The developmental programmes that came with the PSC’s offer also gave me the opportunity to make new friends and glean broader perspectives of the Public Service and the collective work we do to benefit Singaporeans.
I started out in the Ministry of Manpower, as part of the policy team that looked into improving our CPF system. I subsequently served in the Defence Policy Office in the Ministry of Defence, where I managed our defence relations with partners such as Australia, Thailand, and New Zealand. I later moved to the Land Transport Authority, where I was part of the team that launched the rail operator tender for the Thomson East Coast Line, negotiated the SG-KL High Speed Rail and SG-JB RTS-Link Bilateral Agreements, and implemented Accounts-Based Ticketing in our public transport network. Following this, I had a private sector secondment at SMRT, where I served as the Deputy Chief Maintenance Officer, working on improving and managing rail maintenance. Currently I serve as Director (Strategy & Planning) in the Cyber Security Agency of Singapore.
Many of the projects I’ve had the opportunity to work on have been deeply meaningful. However, what I will always remember is the feeling of triumph when I managed to help an elderly gentleman appeal successfully on a CPF-related matter. I don’t remember the details of the case anymore but feelings I had, knowing that I helped to make a difference to his life, stayed with me. Over the years, I have of course learnt that not every attempt will end in success. But I tell myself that there is a time for everything and a season for every activity. What matters is being in the position to help others, to make a positive difference to their lives, and this is why I choose to stay in the Public Service.
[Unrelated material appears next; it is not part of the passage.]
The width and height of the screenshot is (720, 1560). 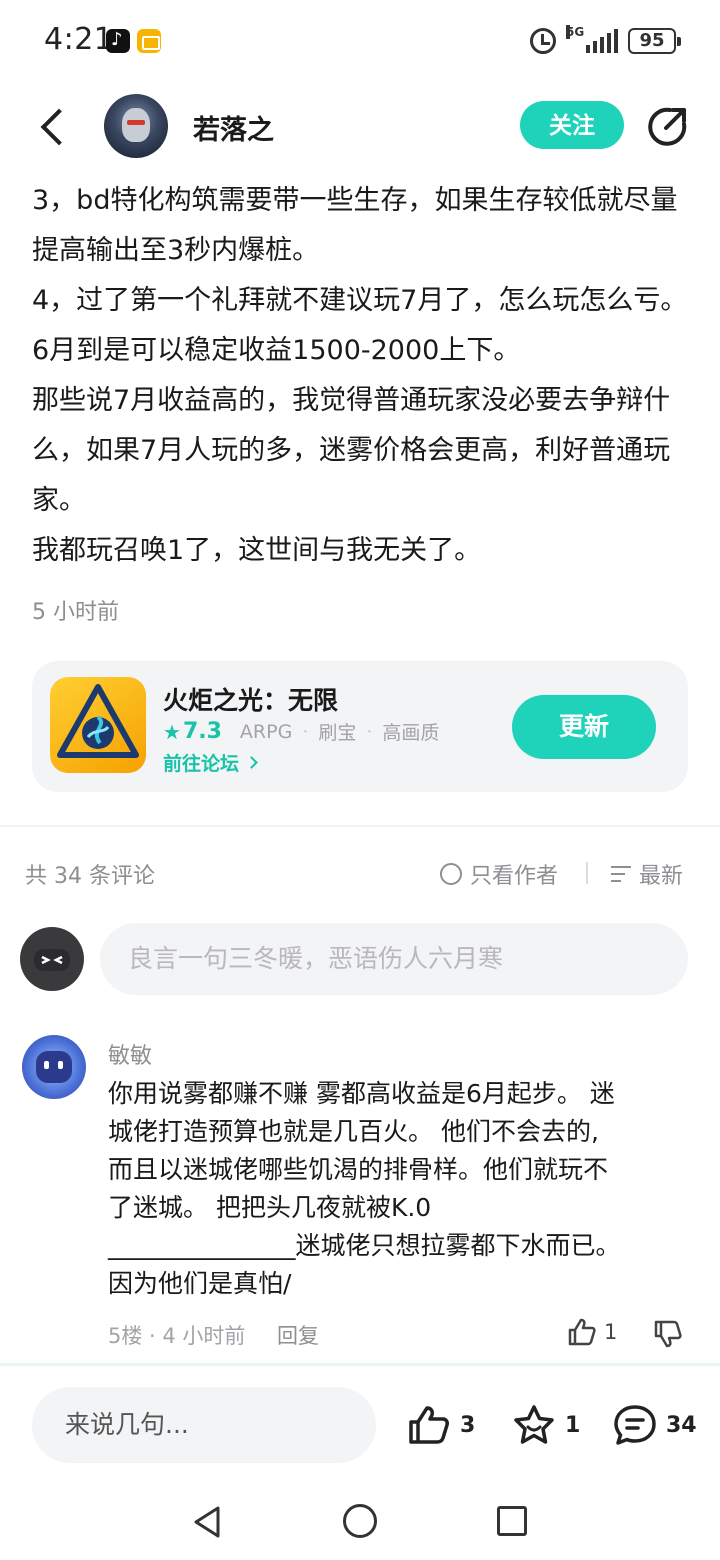 What do you see at coordinates (468, 1425) in the screenshot?
I see `like-count: 3` at bounding box center [468, 1425].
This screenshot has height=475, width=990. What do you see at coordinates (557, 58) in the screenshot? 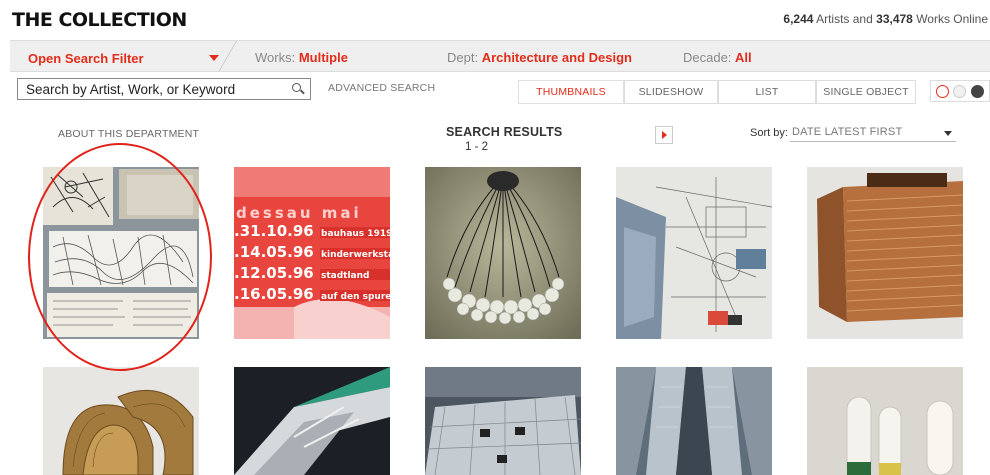
I see `dept-filter-value: Architecture and Design` at bounding box center [557, 58].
There is a misconception that once you are a PSC scholarship holder, your path is firm and you are destined for success. Unfortunately, there is no substitute for hard work and being competent at your job.
Opportunity. Being in the Public Service, you have an opportunity, every day, to make Singapore better for your family, friends, and everyone else.
It is really hard to decide whether to embark on a career in the Public Service, or any career for that matter, at a young age. My advice is to keep an open mind, and if you think that the values of the Service resonate with you, give it a shot. You may find that you like it, like me.